Collected data
********************
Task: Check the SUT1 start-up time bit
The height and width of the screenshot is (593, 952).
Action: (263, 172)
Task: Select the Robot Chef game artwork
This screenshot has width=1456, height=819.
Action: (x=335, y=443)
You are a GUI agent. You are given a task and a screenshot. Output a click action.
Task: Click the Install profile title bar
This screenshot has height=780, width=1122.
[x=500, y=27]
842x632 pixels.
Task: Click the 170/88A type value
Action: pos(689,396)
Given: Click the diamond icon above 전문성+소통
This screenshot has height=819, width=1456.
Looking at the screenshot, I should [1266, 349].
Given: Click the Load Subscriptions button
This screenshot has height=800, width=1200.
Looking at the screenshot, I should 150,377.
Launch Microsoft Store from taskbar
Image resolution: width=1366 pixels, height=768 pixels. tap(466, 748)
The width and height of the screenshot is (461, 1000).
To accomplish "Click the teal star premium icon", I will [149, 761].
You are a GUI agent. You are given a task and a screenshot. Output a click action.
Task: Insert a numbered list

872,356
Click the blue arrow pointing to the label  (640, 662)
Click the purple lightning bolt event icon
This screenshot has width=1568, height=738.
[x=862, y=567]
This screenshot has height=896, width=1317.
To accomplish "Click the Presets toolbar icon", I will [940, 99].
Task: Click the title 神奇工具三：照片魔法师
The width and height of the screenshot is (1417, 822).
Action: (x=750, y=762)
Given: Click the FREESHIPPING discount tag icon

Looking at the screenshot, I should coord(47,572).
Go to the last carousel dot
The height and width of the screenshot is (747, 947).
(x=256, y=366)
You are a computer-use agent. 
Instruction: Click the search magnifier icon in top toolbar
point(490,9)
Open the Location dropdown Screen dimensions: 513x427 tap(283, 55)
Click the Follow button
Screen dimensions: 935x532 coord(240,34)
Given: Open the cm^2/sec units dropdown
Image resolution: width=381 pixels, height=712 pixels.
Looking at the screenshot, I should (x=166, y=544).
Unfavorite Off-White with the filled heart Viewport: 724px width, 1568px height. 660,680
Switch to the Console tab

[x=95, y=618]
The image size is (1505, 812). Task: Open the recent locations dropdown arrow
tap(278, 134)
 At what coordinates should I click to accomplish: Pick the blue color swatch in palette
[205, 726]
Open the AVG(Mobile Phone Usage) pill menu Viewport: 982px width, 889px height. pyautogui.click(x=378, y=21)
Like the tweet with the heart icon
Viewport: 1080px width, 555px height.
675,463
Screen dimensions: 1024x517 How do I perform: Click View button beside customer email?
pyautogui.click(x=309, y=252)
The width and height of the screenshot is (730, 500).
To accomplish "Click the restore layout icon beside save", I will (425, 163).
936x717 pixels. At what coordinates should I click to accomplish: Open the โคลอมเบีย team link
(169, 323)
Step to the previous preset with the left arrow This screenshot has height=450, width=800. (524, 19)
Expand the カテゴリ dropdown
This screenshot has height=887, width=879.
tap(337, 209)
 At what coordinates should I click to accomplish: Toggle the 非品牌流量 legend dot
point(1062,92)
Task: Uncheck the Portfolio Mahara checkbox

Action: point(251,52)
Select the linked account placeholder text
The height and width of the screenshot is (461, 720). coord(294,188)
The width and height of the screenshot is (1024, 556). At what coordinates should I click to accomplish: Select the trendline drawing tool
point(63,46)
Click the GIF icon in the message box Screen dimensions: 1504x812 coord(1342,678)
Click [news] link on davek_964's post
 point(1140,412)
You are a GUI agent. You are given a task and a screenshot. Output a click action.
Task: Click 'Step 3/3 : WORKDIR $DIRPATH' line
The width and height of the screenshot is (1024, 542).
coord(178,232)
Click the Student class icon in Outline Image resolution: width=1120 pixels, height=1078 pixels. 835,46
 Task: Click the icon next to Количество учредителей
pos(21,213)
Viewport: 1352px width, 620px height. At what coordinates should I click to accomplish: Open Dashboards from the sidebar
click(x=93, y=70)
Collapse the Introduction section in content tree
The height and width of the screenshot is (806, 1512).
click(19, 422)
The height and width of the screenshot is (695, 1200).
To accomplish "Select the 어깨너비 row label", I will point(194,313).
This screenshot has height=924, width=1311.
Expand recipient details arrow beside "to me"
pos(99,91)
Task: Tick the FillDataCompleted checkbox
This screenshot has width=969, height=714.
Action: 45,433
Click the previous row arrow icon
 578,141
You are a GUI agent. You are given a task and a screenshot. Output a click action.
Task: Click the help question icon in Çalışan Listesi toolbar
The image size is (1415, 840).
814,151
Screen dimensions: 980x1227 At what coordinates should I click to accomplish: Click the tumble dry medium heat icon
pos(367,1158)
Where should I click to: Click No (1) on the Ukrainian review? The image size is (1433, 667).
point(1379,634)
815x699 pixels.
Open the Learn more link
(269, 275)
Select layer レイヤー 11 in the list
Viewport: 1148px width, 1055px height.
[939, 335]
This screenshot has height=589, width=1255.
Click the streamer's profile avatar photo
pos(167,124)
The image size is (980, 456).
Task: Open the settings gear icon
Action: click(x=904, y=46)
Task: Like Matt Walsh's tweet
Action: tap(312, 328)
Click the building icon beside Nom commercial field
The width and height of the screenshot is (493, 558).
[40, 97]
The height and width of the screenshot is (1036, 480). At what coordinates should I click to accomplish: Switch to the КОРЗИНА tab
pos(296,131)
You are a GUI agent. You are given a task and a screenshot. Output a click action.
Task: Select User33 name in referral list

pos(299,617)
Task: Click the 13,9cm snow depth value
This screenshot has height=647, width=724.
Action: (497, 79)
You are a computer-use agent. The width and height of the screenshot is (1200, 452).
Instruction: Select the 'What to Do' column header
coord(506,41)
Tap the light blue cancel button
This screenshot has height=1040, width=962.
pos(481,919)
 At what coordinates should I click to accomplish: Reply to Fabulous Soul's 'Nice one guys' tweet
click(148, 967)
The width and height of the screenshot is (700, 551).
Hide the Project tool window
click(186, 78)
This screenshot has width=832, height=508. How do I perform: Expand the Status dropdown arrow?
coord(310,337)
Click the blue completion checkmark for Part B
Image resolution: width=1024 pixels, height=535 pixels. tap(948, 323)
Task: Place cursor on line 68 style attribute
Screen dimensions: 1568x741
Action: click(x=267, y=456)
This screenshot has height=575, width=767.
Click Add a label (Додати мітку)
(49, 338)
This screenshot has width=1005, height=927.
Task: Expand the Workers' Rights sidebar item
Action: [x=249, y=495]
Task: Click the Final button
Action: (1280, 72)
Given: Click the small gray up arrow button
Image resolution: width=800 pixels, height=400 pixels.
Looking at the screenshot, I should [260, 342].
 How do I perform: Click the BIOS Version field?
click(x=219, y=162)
********************
EXERCISE ::
Print exactly the lines above from the one with "Screen dimensions: 980x1227" to the one with "This screenshot has height=589, width=1255.", including both.

TASK OUTPUT ::
Screen dimensions: 980x1227 At what coordinates should I click to accomplish: Click the tumble dry medium heat icon
pos(367,1158)
Where should I click to: Click No (1) on the Ukrainian review? The image size is (1433, 667).
point(1379,634)
815x699 pixels.
Open the Learn more link
(269, 275)
Select layer レイヤー 11 in the list
Viewport: 1148px width, 1055px height.
[939, 335]
This screenshot has height=589, width=1255.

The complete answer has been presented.